Q: Is “MAPE < 0.02” a universal target?

A: Not really.

A threshold like “< 0.02” is sometimes used as a heuristic in teaching because it feels interpretable (“average probability error < 2%”), but its reasonableness depends on:

event rate (rare vs common outcomes)
the risk range you care about clinically (0–5% vs 10–30%)
whether predictions are optimism-corrected or externally validated
the clinical action threshold (e.g., a 2% error is huge if you treat at 3%, but small if you treat at 25%)

So a better way to report MAPE in a TRIPOD-ish mindset is:

MAPE overall
MAPE near the clinically relevant risk band (e.g., within ±5% around your action threshold), because that’s where decisions flip

That connects MAPE back to clinical stakes, consistent with “metrics must match the clinical question.”

How MAPE relates to other “probability accuracy” scores

MAPE is absolute-error based, which means:

it’s robust to outliers compared with squared error
it treats a 0.10 error the same, whether it’s from 0.05→0.15 or 0.45→0.55 (sometimes desirable, sometimes not)
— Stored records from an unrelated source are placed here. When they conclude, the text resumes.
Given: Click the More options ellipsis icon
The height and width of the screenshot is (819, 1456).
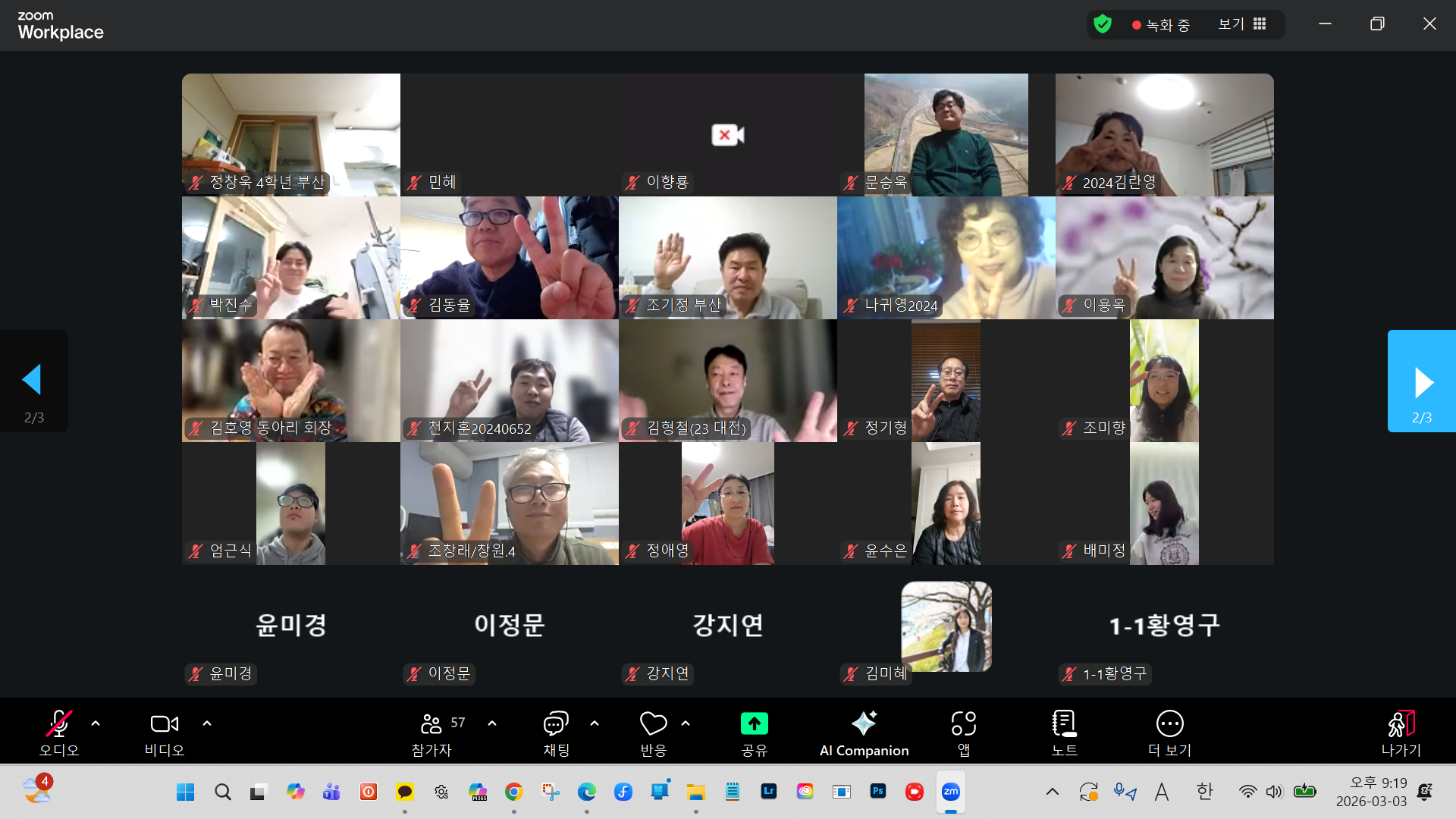Looking at the screenshot, I should (x=1169, y=723).
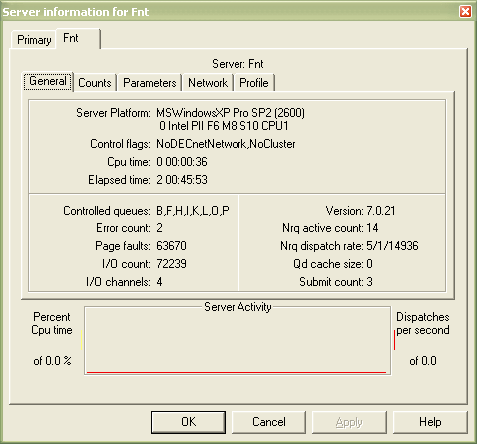
Task: Open Help for this dialog
Action: [430, 422]
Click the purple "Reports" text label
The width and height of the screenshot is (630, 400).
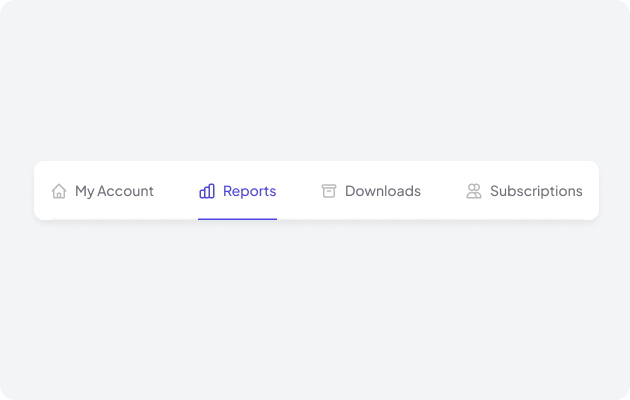pyautogui.click(x=249, y=191)
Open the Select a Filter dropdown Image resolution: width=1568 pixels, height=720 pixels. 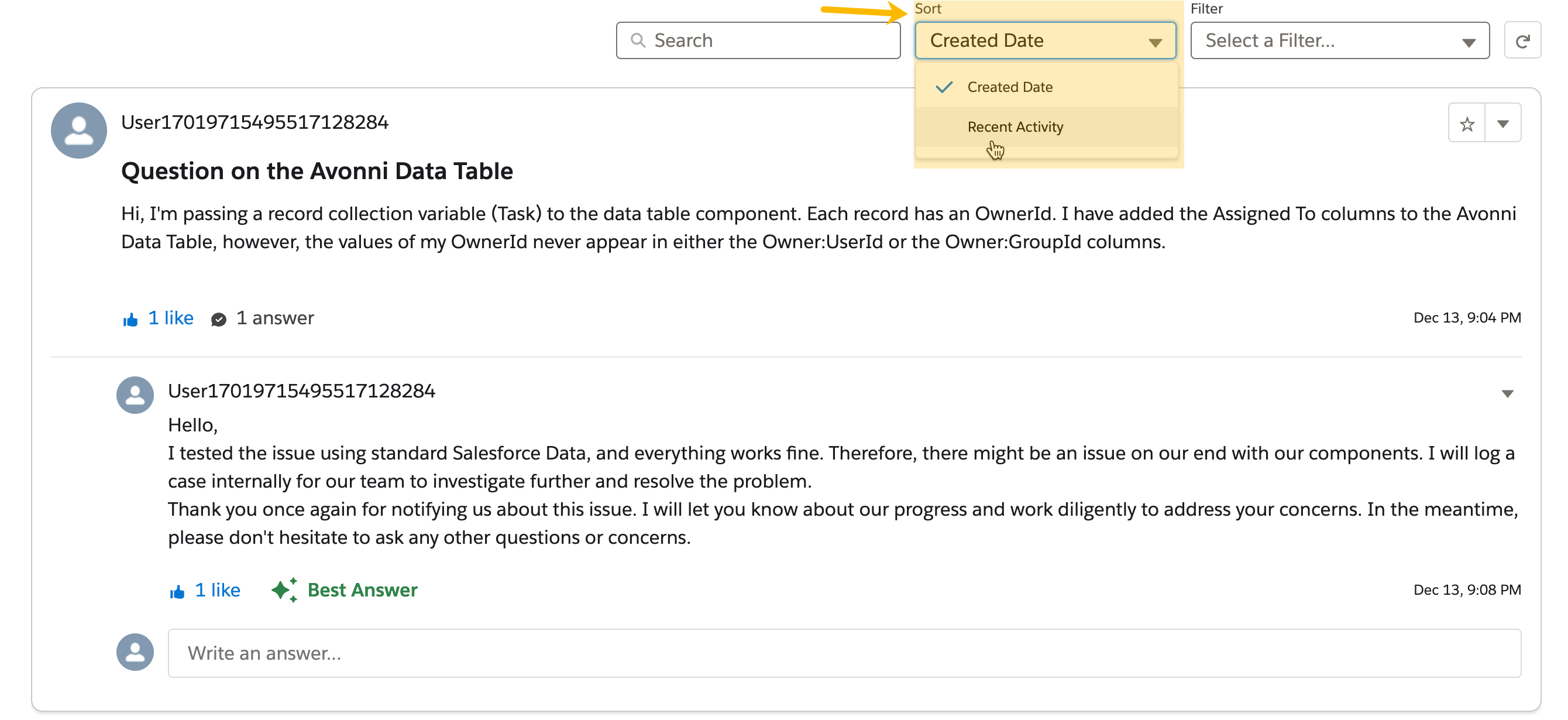1339,41
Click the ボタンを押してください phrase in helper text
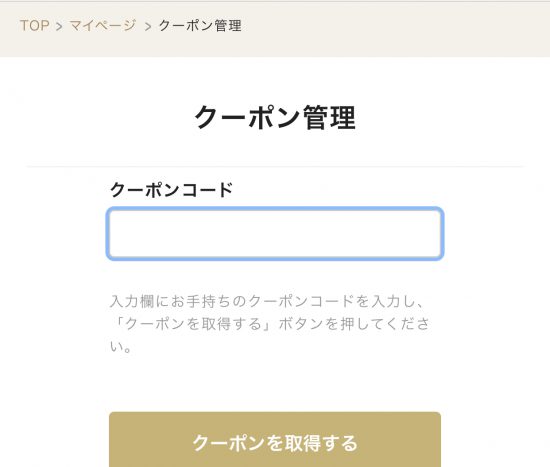550x467 pixels. coord(354,324)
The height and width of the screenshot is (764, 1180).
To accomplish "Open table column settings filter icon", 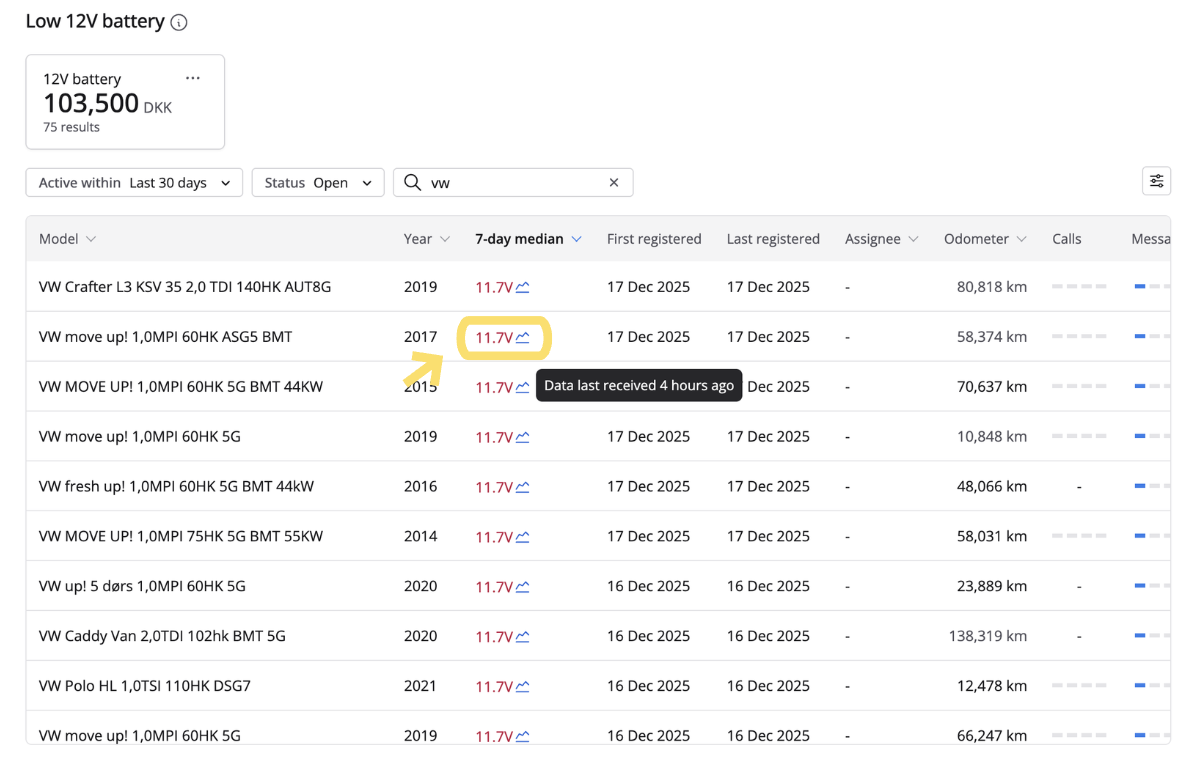I will [1156, 181].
Two common alternatives (often reported in CPMs) are:

Brier score (mean squared error of probabilities): penalizes large mistakes more heavily
Log loss / deviance: heavily penalizes being extremely confident and wrong

MAPE is nice because it’s directly interpretable in probability units (“average absolute % error”), which is why it fits naturally into your “stability” section.

How to use MAPE properly in your stability section

If you’re positioning MAPE as “stability / reliability,” the reviewer-proof framing is:

Report apparent MAPE in development
Report optimism-corrected MAPE via bootstrap internal validation
Report external-validation MAPE if you have it
If possible, add MAPE stratified by risk bands (low / intermediate / high), because instability is often worse at extremes

This aligns with the CECS roadmap: internal validation → external validation → recalibration if needed, and always emphasize honest (not apparent) performance.

Key takeaways

MAPE measures average absolute probability error at the individual level (not ranking, not utility).
In binary outcomes, errors are p̂ᵢ for non-events and (1 − p̂ᵢ) for events—so it captures both “false alarm risk” and “missed risk.”
MAPE can look deceptively good in rare outcomes; interpret it with AUROC, calibration, and DCA.
A single “target” (e.g., < 0.02) is context-dependent; anchor interpretation to clinical threshold ranges.